Terry Carter, chief formulator and fragrance nose for the Travertine Spa Collection, is a fan of lavender, neroli, and geranium. “Each of these oils has benefits to the skin such as calming inflammation, diminishing scars, and helping minimize acne,” he says. “Additionally, they smell amazing when combined and provide aromatherapeutic bliss.”
Tea tree oil is another popular essential oil, and it’s a favorite of Shelby Tristin, Las Vegas-based beauty influencer. “It has many antifungal benefits that assist in acne breakouts, even cystic acne,” she says. “It has has also been known to treat warts and dandruff.”
Dilute, dilute, dilute.
When it comes to applying essential oils to your skin, the general rule of thumb is to always use a carrier oil to dilute it, says Carter.

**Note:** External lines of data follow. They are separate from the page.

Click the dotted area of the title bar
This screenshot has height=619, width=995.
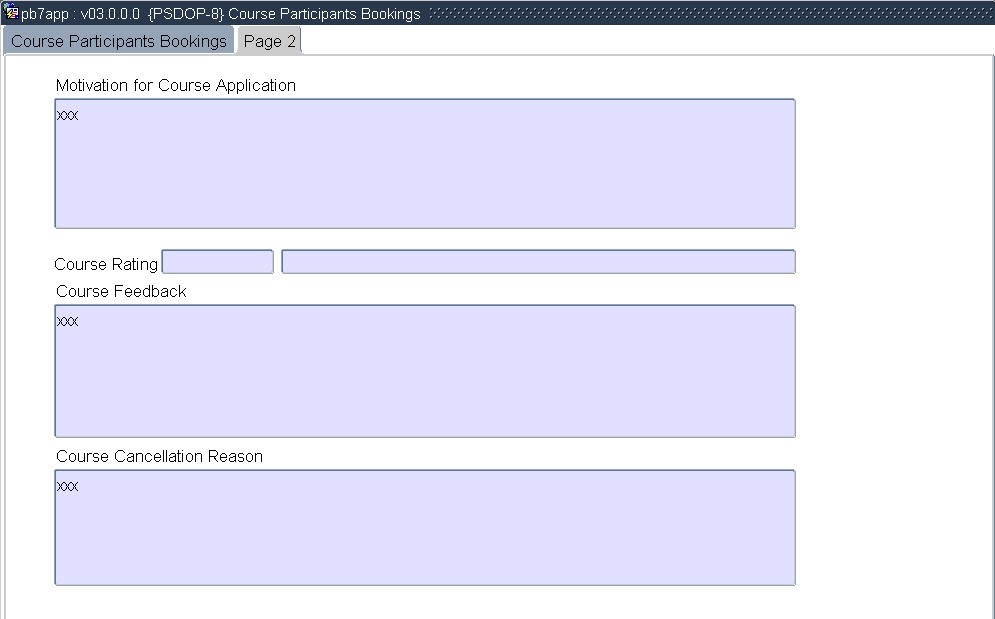pos(700,14)
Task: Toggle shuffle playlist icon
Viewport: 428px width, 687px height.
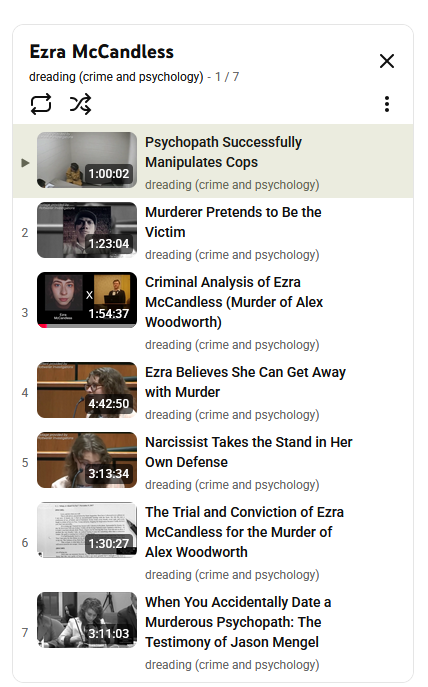Action: pyautogui.click(x=81, y=104)
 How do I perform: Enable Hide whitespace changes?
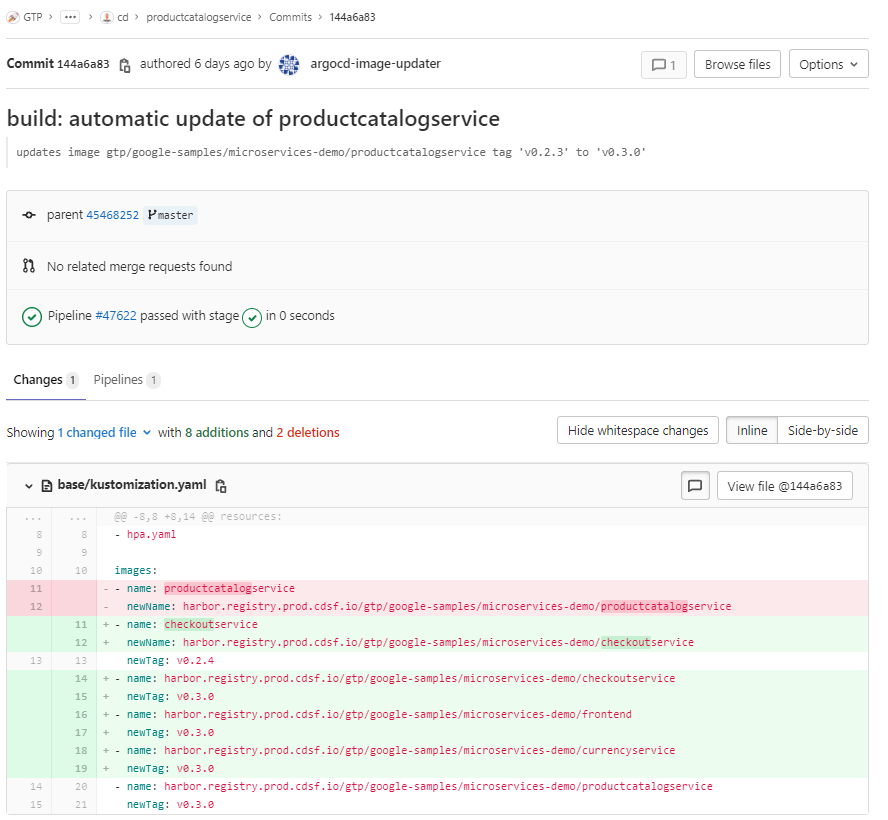[637, 430]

Blake adds that essential oils are highly concentrated, so less is always more. You could end up burning your skin if you apply an essential oil directly to your skin.
Add just a couple drops to a non-comedogenic, aka non-pore-clogging, oil. Jojoba is one of Carter’s favorites, especially if you’ll be applying the essential oil to your face since it’s non-comedogenic. Fedotova likes almond oil because it’s light. “You can also dilute oils in water,” explains Fedotova, “however, oil and water do not mix so you will have to be mindful to vigorously shake the bottle each time before you spray.”
Do a patch test.
Since essential oils are quite strong, it’s a good idea to test the waters before jumping right in. Carter suggests performing a patch test. “Mix a small amount of essential oil with a carrier oil, and apply a couple drops to the pad of a Band-Aid, then apply the Band-Aid to the inside of your forearm,” he says. “Monitor the skin’s reaction (if any) for 48 hours.”
Make a toner.
“Using organic witch hazel, I like to blend in geranium, helichrysum, and carrot seed oil which all aim to balance acne prone skin and reduce inflammation,” says Blake.
Mist your face.
Tristin recommends placing three to five drops of tea tree oil into six ounces of water in a spray bottle and using as a refreshing face mist post-cleansing.
Add it to a mud mask.
“I love adding essential oils to a mud mask that can be used for not only your face, but also your body and hair,” says Blake. Combine dry clay and a liquid, then blend in your essential oil of choice. Blake likes Rhassoul clay from Morocco, which is good for all skin types and pink clay or sensitive skin. She mixes either of these with water, aloe vera liquid, or cucumber juice until the consistency becomes like pancake mix, then she blends in almarosa, bergamot, chamomile, and lavender oils for a rejuvenating finish.
Use it on your hair.
“For smooth hair I blend argan, coconut, avocado, and almond oils with an essential blend of jasmine, ginger, rosemary, and ylang ylang,” says Blake. You can also mix two to three drops of rosemary and peppermint oils into your shampoo for a major mood boost, says Tristin.